Malcolm and I semi-seriously batted around the idea of a project titled “Notes From The Blue Room”, based on the interesting (at least to us, anyway), esoteric and eclectic conversations that we’d have while shaping in our adjoining rooms.
The topics would range from art and music to religion and politcs, love, heartbreak, family and friends, and how all the threads wove themselves together to form a lifestyle. The word “lifestyle” can sound frivolous and superficial, but I mean it in the true sense of a complete way of life.
Once in a while we even talked about surfing and surfboards! Seriously, though, surfing and shaping were integral parts of all this- the binding energy, the practice, process and product.
I’ll back up here a bit to 1973, and to the Lighting Bolt shop on Kapiolani Boulevard. I’m a 13 year old skinny, blond and freckled kid from Kailua who often rode Da Bus after school over to Town to lust over surfboards.
After my window shopping, I’d usually make my way out to Point Panic to get a ride home with my Dad, who worked at the U of H lab building out there.
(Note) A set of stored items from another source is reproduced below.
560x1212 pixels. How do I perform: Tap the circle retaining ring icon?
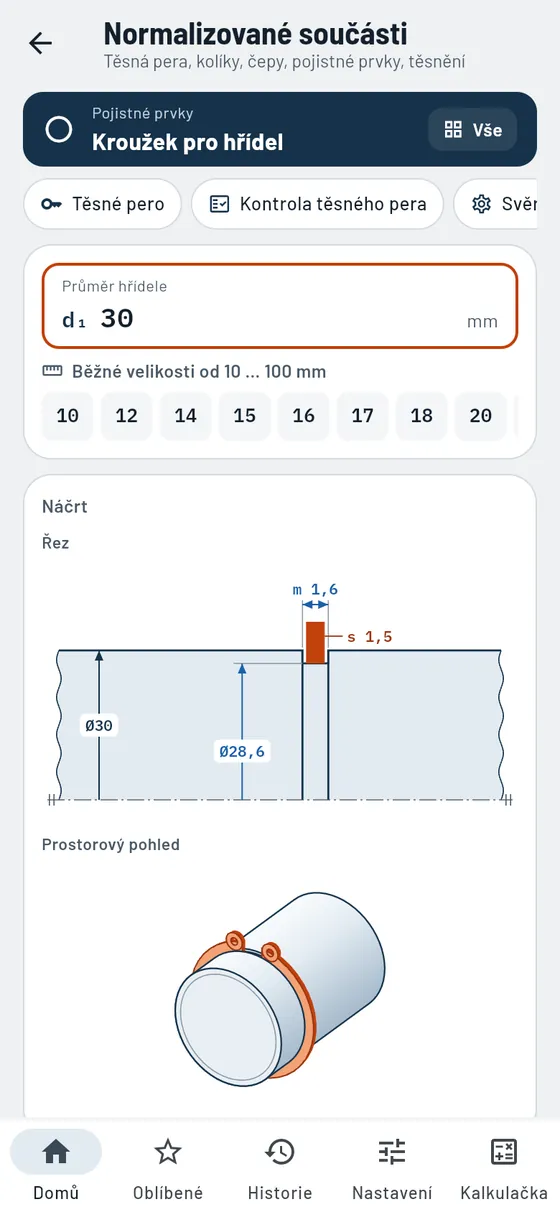click(x=59, y=129)
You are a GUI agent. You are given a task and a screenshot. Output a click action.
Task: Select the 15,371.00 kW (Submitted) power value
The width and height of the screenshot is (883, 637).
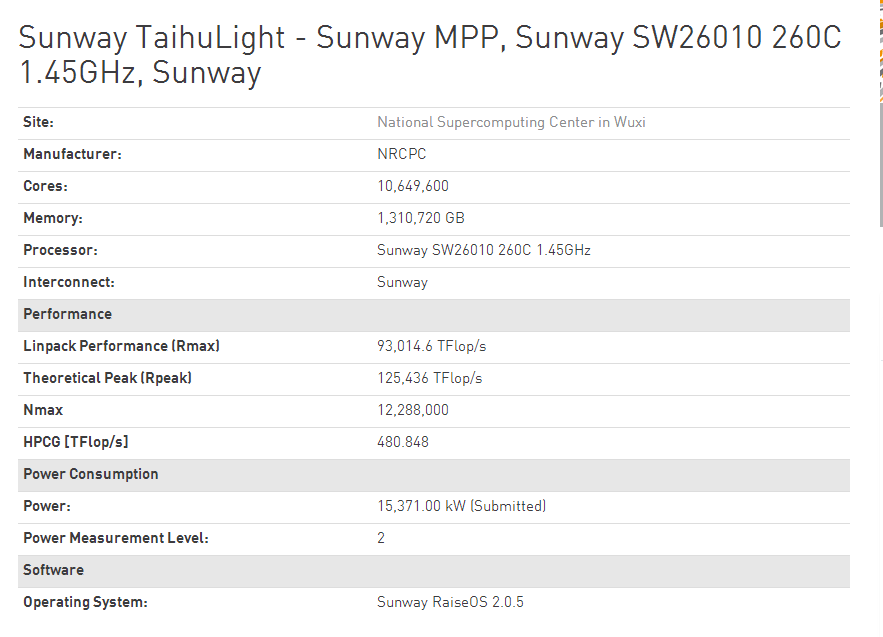[461, 506]
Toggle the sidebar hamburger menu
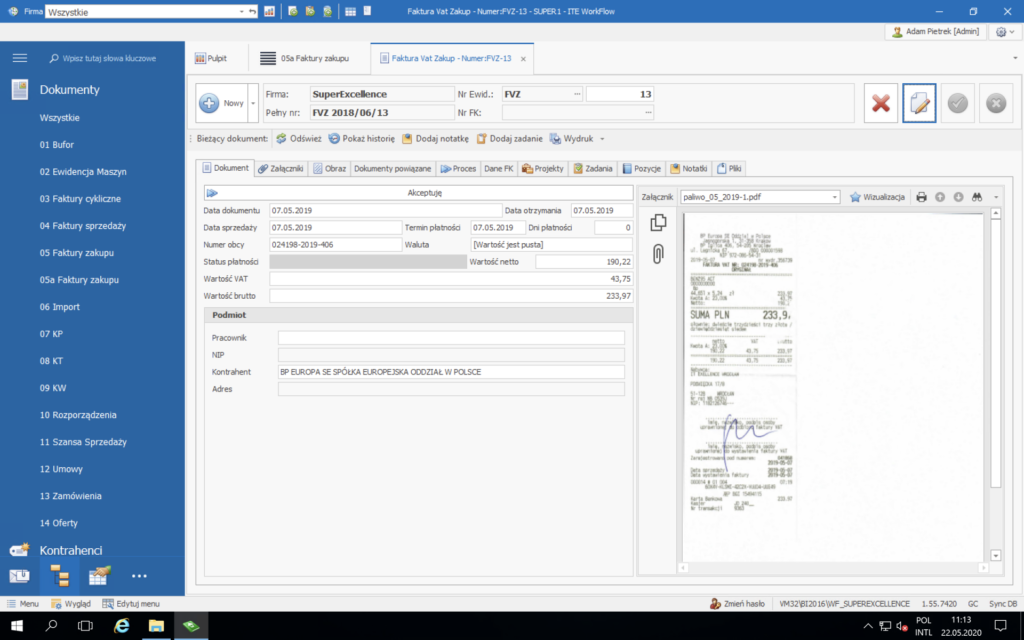The width and height of the screenshot is (1024, 640). (20, 57)
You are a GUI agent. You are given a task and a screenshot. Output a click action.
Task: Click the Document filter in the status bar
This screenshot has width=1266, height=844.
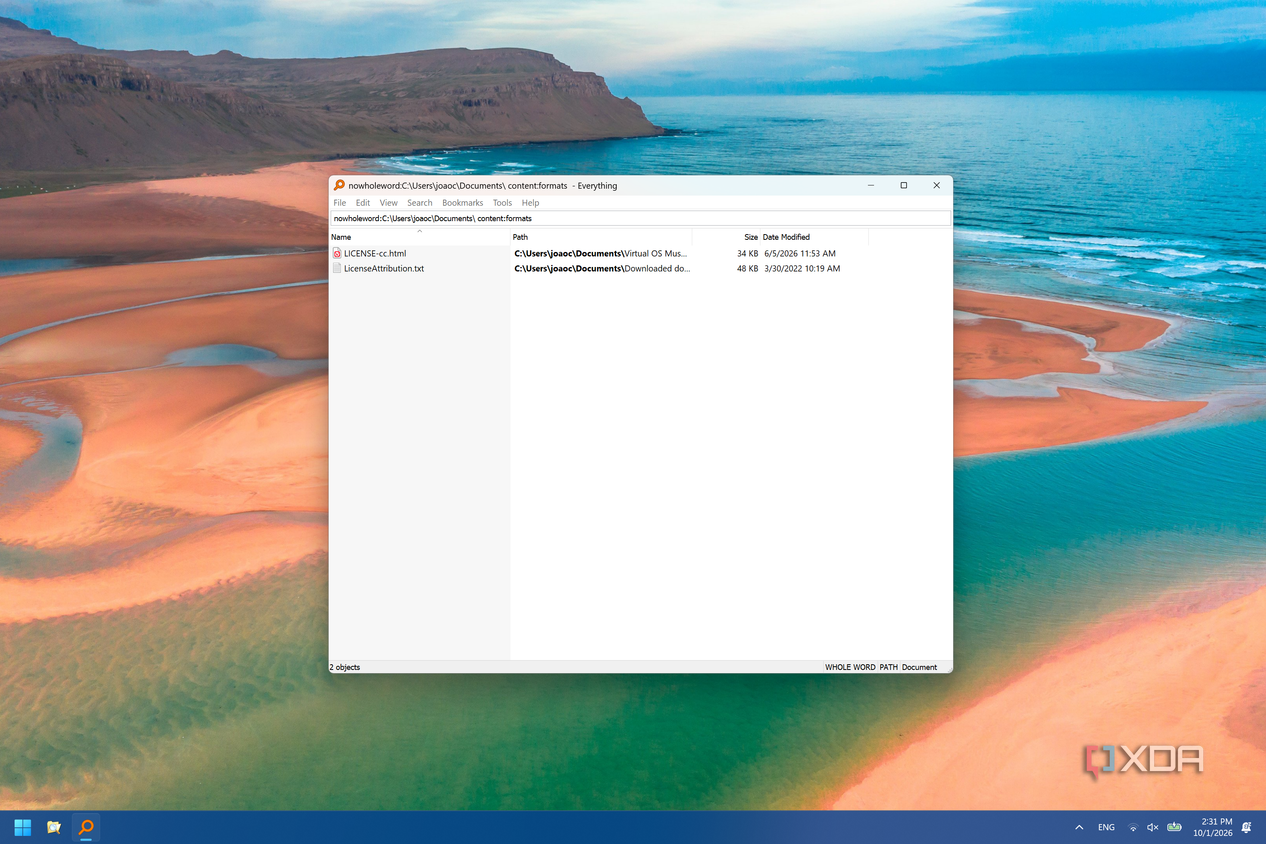[x=920, y=667]
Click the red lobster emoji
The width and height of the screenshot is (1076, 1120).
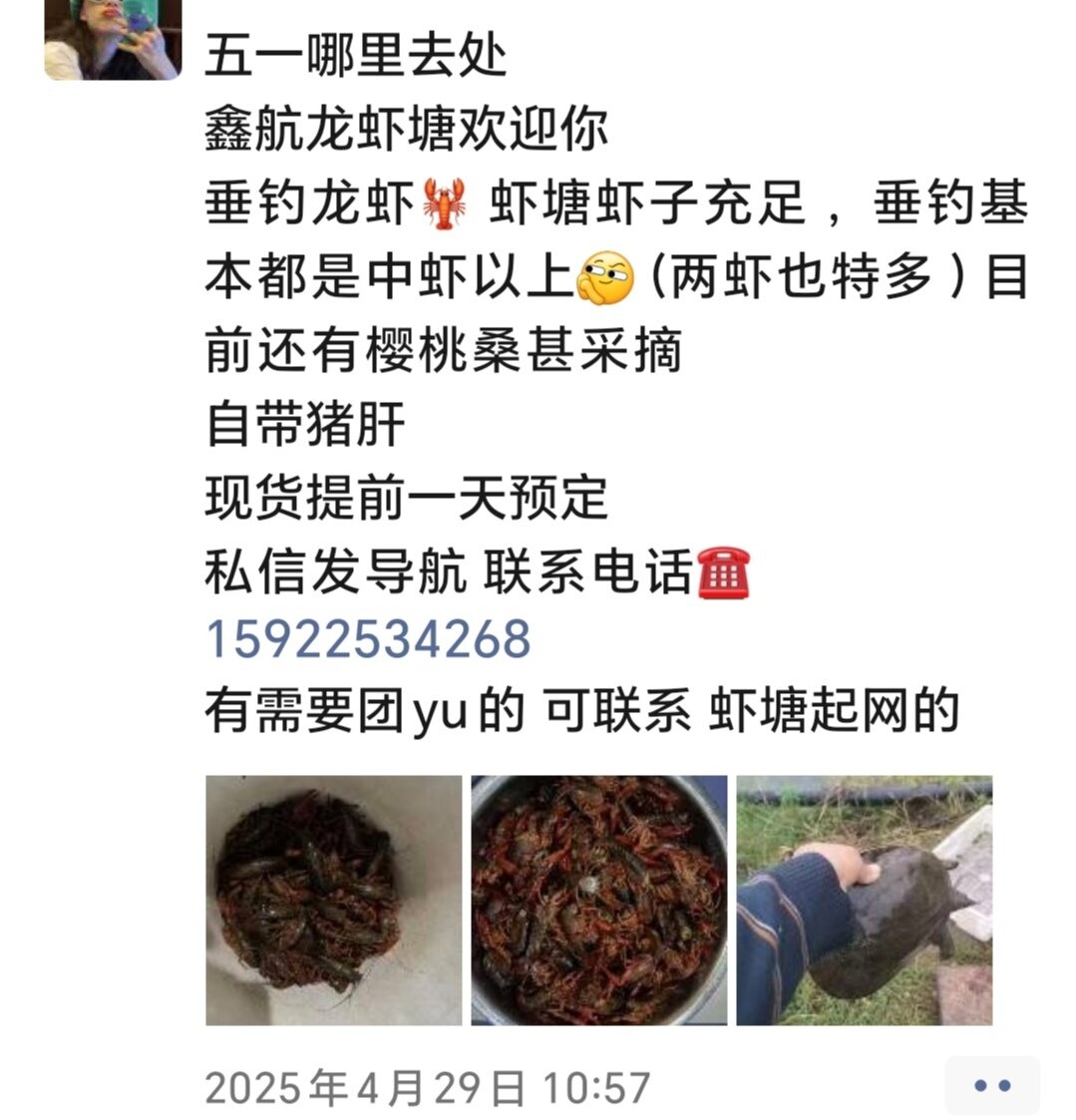tap(444, 203)
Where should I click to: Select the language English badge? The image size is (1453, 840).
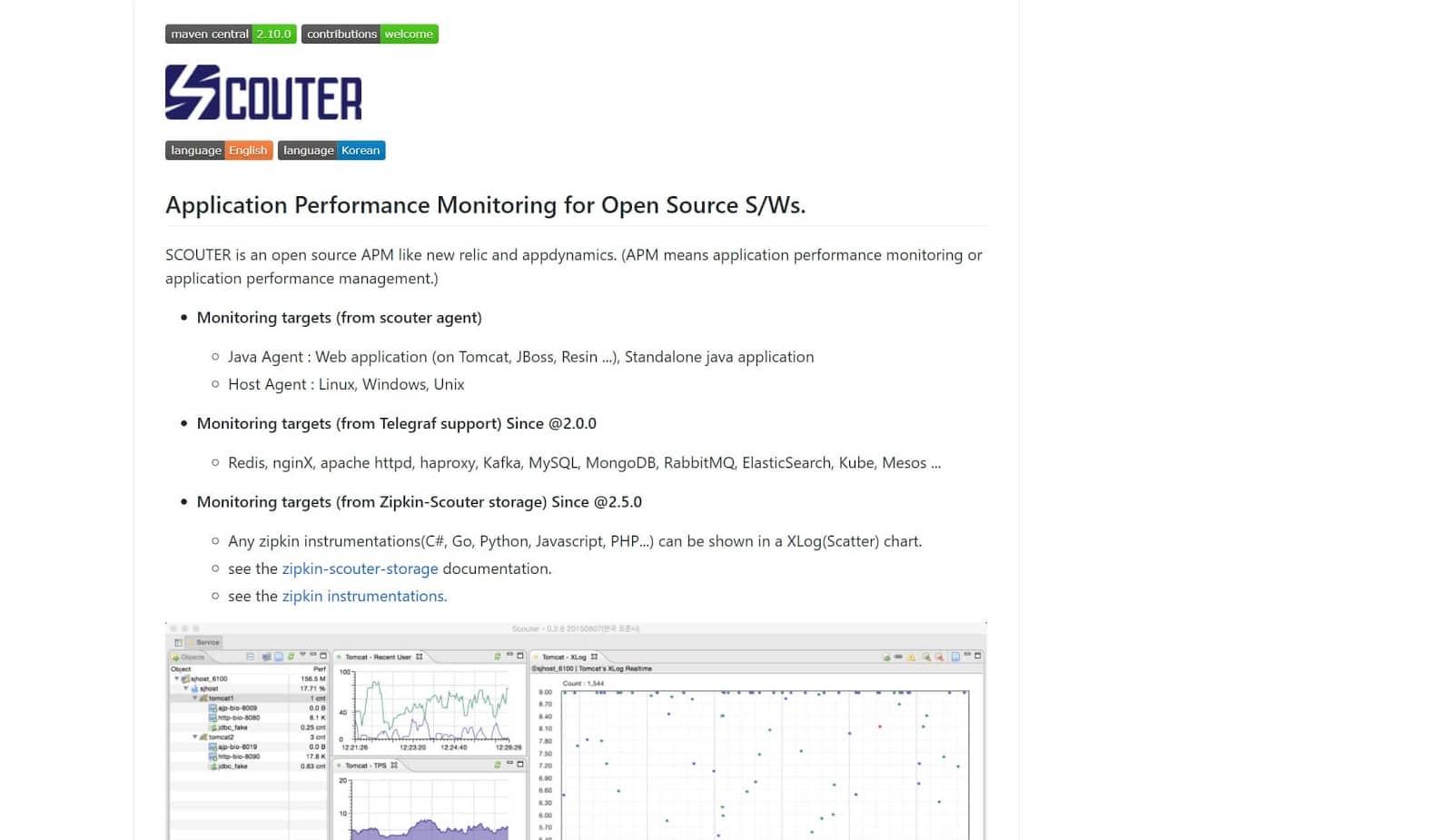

This particular day, I picked the Bolt shop as my jump-off point. I remember it like it was yesterday: a hole-in-the-wall space, the smell of resin and maybe rubbing compound floating in the air (were they glassing in the back?), spellbindingly beautiful shiny 'Bolts shaped by a cast of legends, a barrel full of SexWax and a poster of a hot girl skier with her top unzipped, that said “Keep Those Tips Up”.
It was the absolute height of cool perfection! Heaven on Earth!
And there on a rack of of its own, perpendicular to the Bolts was an incredible, shiny, all-black Bonzer. The old-school, deep-concave, long runner style.
Right then and there I think I fell totally in love with the idea of making surfboards. I was a geeky kid anyway- I built model airplanes and balsa gliders and rockets and stuff, so it wasn’t a huge leap to building boards. Just a bit messier.
Not long after that we moved to Santa Barbara, and I pretty much took over the garage, building my own boards, boards for friends, and glassing other boards- Bradburys, mostly, that for some reason people would trust a 15 year old kid to glass. I loved the look of John’s boards, and had him shape me a couple, but for some reason they just weren’t working for me, so I stuck with my own shapes. I also had a thriving ding-repair business, mostly through the CI shop down on Helena. Up through '76 it was a good time, and the work kept me in gas money and (somewhat) out of trouble.
Jump forward a few years to 1984. A lot of happened between 76 and 84, the old family-disintegration thing, lots of moving around, and so on. Ultimately I wound up back in SB, working at Haaks for a little while, where I got word that Al was looking for help because he had more work than he could do. So next thing I know, I’m back down on Helena Street, looking at a stack of orders and a pile of blanks. Well, get to it!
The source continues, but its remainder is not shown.